Brief =>
Starting at the line with "576x1182 pixels.", retype every line through the end of the listing exactly as written, and nothing before it.
__________________________________________________
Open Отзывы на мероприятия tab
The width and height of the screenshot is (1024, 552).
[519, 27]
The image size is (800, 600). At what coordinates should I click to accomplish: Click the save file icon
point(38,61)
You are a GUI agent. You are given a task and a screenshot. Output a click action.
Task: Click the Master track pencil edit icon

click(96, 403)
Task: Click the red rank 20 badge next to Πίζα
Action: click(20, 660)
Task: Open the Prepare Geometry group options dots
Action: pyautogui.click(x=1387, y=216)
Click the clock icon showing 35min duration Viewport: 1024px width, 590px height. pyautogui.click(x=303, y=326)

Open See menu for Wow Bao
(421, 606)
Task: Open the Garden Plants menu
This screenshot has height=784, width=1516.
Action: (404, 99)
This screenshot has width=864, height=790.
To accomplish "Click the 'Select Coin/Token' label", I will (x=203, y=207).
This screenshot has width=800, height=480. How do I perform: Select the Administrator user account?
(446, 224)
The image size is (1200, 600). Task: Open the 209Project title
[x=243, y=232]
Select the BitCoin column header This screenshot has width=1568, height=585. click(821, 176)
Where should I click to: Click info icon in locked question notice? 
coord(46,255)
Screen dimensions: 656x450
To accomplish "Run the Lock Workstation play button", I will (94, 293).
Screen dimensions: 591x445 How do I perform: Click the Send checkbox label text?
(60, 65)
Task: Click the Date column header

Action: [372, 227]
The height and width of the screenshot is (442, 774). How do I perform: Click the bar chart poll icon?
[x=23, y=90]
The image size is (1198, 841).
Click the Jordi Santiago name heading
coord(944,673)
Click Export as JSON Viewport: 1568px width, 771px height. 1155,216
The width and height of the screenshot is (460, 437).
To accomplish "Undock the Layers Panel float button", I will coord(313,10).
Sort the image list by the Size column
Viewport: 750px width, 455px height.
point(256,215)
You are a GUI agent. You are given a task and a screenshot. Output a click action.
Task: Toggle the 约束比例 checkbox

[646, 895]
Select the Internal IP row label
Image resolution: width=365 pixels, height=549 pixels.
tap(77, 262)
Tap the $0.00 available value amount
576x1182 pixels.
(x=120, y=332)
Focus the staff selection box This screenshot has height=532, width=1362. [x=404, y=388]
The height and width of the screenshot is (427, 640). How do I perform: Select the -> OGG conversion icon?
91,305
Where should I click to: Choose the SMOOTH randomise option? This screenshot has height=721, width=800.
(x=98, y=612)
__________________________________________________
Solution to this problem =>
576x1182 pixels.
(x=120, y=332)
Focus the staff selection box This screenshot has height=532, width=1362. [x=404, y=388]
The height and width of the screenshot is (427, 640). How do I perform: Select the -> OGG conversion icon?
91,305
Where should I click to: Choose the SMOOTH randomise option? This screenshot has height=721, width=800.
(x=98, y=612)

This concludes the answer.